SciProgCentre/kmath

Signal processing + FFT

Opened this issue · 30 comments

I think that i would really like to work on this, however i would like to be able to integrate my code fairly efficiently and with as little integration problems with the current code base as is possible. If there are any guidelines that you would like me to follow such as documentation, runtime efficiency or anything of that sort please let me know. This goes for the git comment in my commits as well. I have some experience using numpy and scipy, but mostly in respect to keras and using tensorflow as the backend. So if it is alright with you i would like to be able to confer with someone that is better versed in the algorithms needed to be employed, prior to coding up a lot for naught. As i am only an undergrad currently i hope it wouldnt be too bad to ask quite a few questions, thank you.

Very glad to hear it. Please proceed at pace you like, I do not have time to work on that in near future.
The general guildlines are following:

  • It should be a stand-alone mpp module with JVM and optionally JS support (we will include native later).
  • It should follow API-first approach. That means that our task is to create convenient API and adapt the implementation or implementations to work with it, Not the other way around. So starting with algorithms maybe not the best choice.
  • For complicated algorithms it is better to use existing platform-specific implementations instead of moving everything to kotlin at once (it could be done later). For simple algorithms and crucial API it is better to re-implement them.
  • For release we want a documentation page with general structure and examples (I do not follow it myself yet).

For this specific task, It would be good to have a proposal first. Maybe in KEEP-math. We do not want to blindly duplicate numpy approach. Kotlin is much more expressive than python and could allow some very important features like coroutine-based online processing, which means the streaming API. Just few minutes ago I was thinking that something similar could be done to generalize @thomasnield statistics API.

There are some efforts to create a multiplatform wrapper for tensorflow. IT makes sense to investigate it and use as a back-end.

The discussion is quite welcome here as well as in slack

@kapot65 @Zelenyy, you are welcome to contribute to the discussion here and in slack. We can also invite Alexander Kiselyov, I do not know his account name.

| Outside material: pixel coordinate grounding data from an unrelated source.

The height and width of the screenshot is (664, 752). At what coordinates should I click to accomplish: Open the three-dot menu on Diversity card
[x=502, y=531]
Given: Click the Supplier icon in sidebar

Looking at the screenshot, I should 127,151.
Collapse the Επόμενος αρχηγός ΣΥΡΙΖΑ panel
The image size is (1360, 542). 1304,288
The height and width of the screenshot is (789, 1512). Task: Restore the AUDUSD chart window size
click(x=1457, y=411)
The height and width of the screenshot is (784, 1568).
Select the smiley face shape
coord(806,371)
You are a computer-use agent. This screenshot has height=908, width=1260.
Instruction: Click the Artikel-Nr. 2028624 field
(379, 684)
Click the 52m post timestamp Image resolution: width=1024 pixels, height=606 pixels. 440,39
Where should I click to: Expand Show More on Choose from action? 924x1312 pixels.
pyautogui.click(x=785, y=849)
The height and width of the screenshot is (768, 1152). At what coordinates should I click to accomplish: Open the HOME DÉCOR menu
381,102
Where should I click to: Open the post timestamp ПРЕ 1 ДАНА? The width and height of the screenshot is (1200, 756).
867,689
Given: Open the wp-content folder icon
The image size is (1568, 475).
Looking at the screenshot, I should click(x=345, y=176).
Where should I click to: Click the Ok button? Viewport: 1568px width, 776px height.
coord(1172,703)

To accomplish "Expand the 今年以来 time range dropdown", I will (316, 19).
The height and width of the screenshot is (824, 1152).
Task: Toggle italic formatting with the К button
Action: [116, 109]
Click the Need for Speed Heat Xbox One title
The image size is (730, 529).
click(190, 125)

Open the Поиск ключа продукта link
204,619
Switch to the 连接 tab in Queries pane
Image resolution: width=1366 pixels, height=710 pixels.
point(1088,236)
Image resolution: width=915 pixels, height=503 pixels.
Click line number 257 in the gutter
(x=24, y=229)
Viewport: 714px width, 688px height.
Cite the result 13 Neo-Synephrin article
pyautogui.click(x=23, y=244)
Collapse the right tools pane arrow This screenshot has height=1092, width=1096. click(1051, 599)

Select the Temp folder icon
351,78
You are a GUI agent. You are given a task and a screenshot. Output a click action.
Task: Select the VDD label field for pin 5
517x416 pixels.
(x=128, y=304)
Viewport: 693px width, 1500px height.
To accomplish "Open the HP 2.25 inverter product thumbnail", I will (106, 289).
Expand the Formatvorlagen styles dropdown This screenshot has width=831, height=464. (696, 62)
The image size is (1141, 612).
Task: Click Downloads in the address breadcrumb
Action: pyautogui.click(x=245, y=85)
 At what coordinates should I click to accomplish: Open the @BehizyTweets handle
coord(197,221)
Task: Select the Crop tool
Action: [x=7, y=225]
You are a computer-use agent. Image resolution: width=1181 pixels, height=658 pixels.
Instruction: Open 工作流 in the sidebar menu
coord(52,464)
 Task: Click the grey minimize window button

You can get an invitation here

You should start with just documenting the use case. What is the initial data and what do you do with it. I've almost finished the coroutines-based API that probably could be used both for regular array processing (like in python) and streaming processing simultaneously. I hope I will complete the initial design until the end of the week.

OK.

Compute 1 dimensional discrete Fourier Transform

Kmath.fft.fft( a, n=null, axis=-1,norm=None)

  • Parameters:
    • a: input array (Not sure how would be nice to have complex)
    • n: int (optional) Length of transformed axis of output, if smaller than input input is cropped, if larger input is padded with zeros, defaults to length of axis used
    • axis: int (optional) Which axis is used to compute the FFT, defaults to the last axis
    • norm: optional (string defaults to “”) normalization node
  • Output: complex ndarray(List?)
    input padded or truncated properly transformed along the axis
  • Raises:
    IndexError: if axis goes out of bounds of the size of a
  • Computes 1 dimensional n-point discrete Fourier Transform (DFT)
  • Possibly use a different formula than numpy uses, due to efficiency of the algorithm

Please let me know if this works for the one function,also if their is a better way to contact you so i dont have to block up this page with text that isnt too pertinant. Also where i would need to post the final proposal and approach i will take, i know you said KEEP-Math however im uncertain as to where. Thank you for your time

I've fixed the formatting in your post to make it more readable. Some questions though:

  • What is the type of a? If you have axis it is probably many-dimensional, but later you say that it is one-dimensional.
  • Could it be used in streaming mode or you need the whole array at once? Could it be spitted to sub-regions for parallelizatiion?
  • Does it make sense to have different algorithms for this?
  • What is the general workflow for the result? Does it make sense to store the reference to initial array?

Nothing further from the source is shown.